- _TASK GOAL_
Beginning at the line that contains "Screen dimensions: 780x619", repeat each line exactly through the last one of the records below, and leave out the pictures.

'''

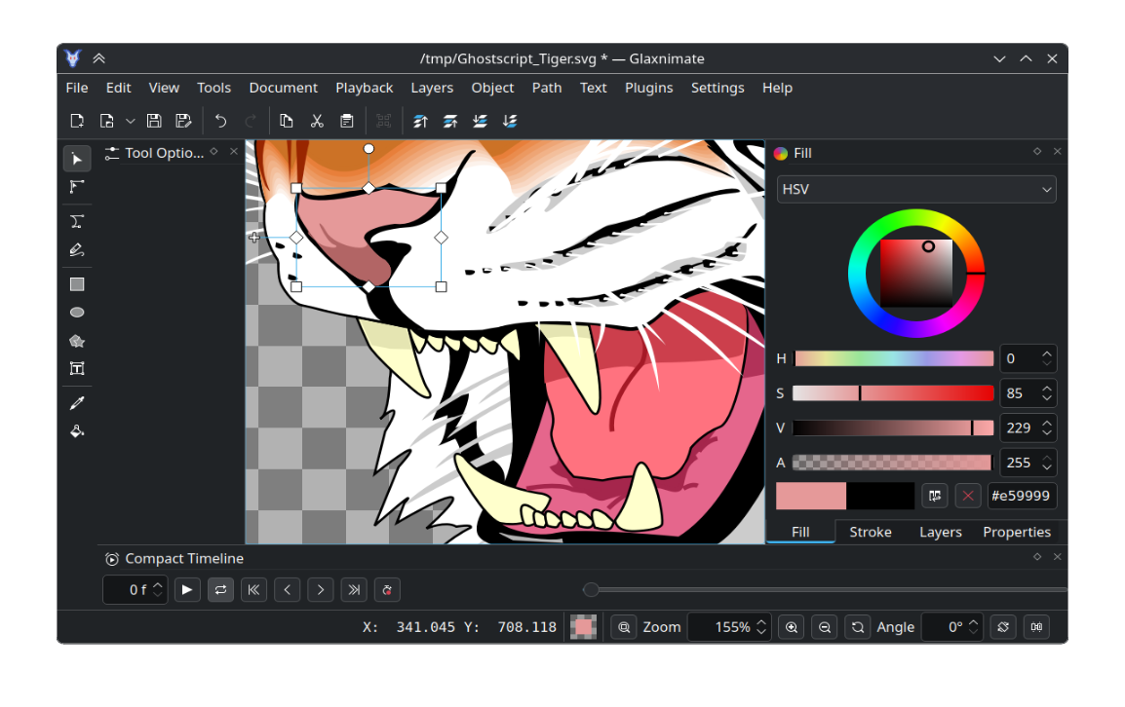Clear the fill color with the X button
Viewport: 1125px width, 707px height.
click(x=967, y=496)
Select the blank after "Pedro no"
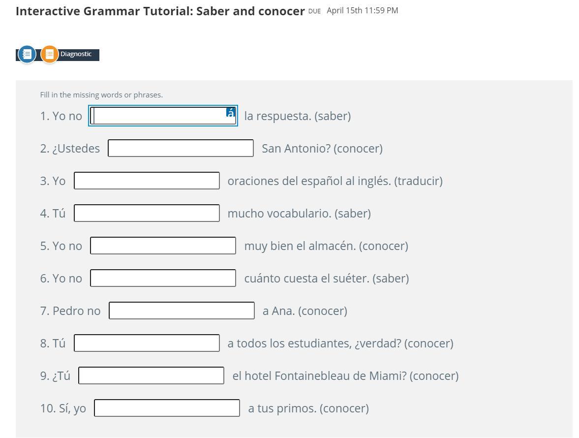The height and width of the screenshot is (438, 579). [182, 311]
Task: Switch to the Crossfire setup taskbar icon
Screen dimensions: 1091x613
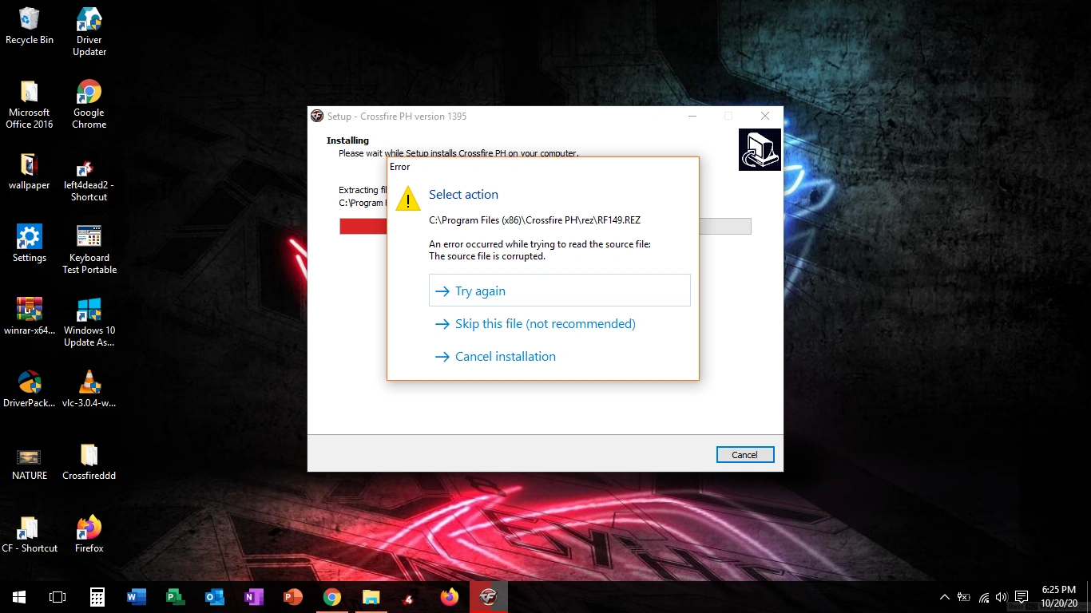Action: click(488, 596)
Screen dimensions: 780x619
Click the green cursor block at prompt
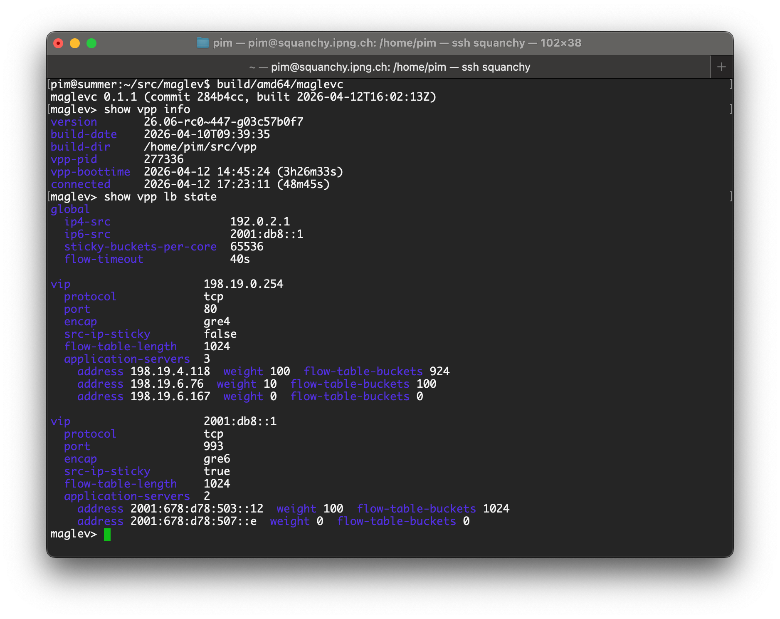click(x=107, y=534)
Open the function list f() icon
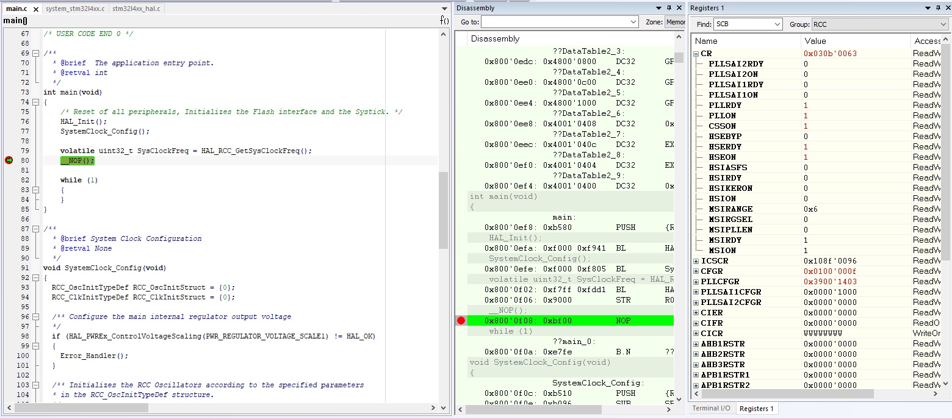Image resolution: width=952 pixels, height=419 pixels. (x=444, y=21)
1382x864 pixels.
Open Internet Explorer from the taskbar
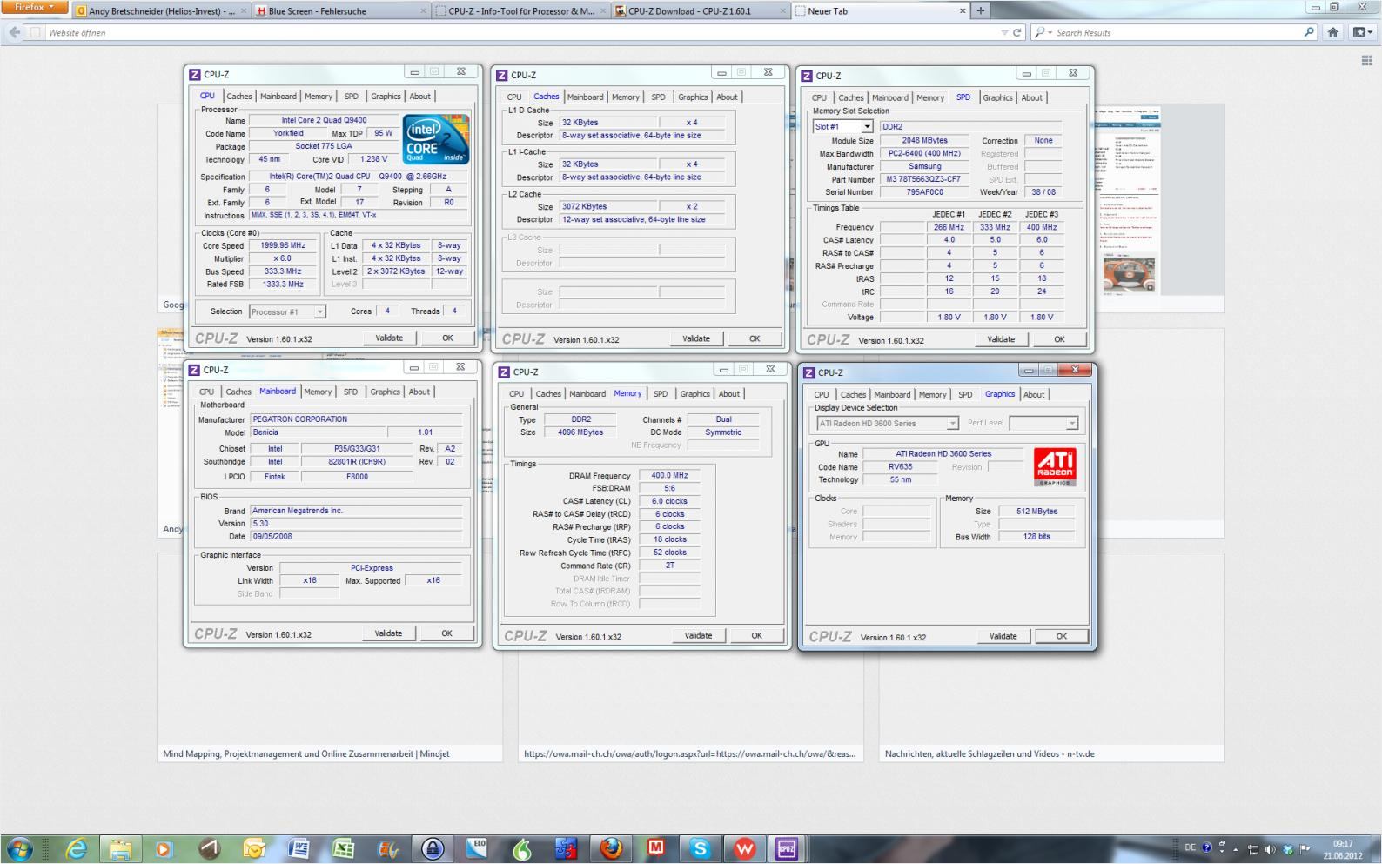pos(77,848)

'''

- _OUTPUT OF THE TASK_
Screen dimensions: 780x619
Click the green cursor block at prompt
click(x=107, y=534)
Open the function list f() icon
Image resolution: width=952 pixels, height=419 pixels. (x=444, y=21)
1382x864 pixels.
Open Internet Explorer from the taskbar
pos(77,848)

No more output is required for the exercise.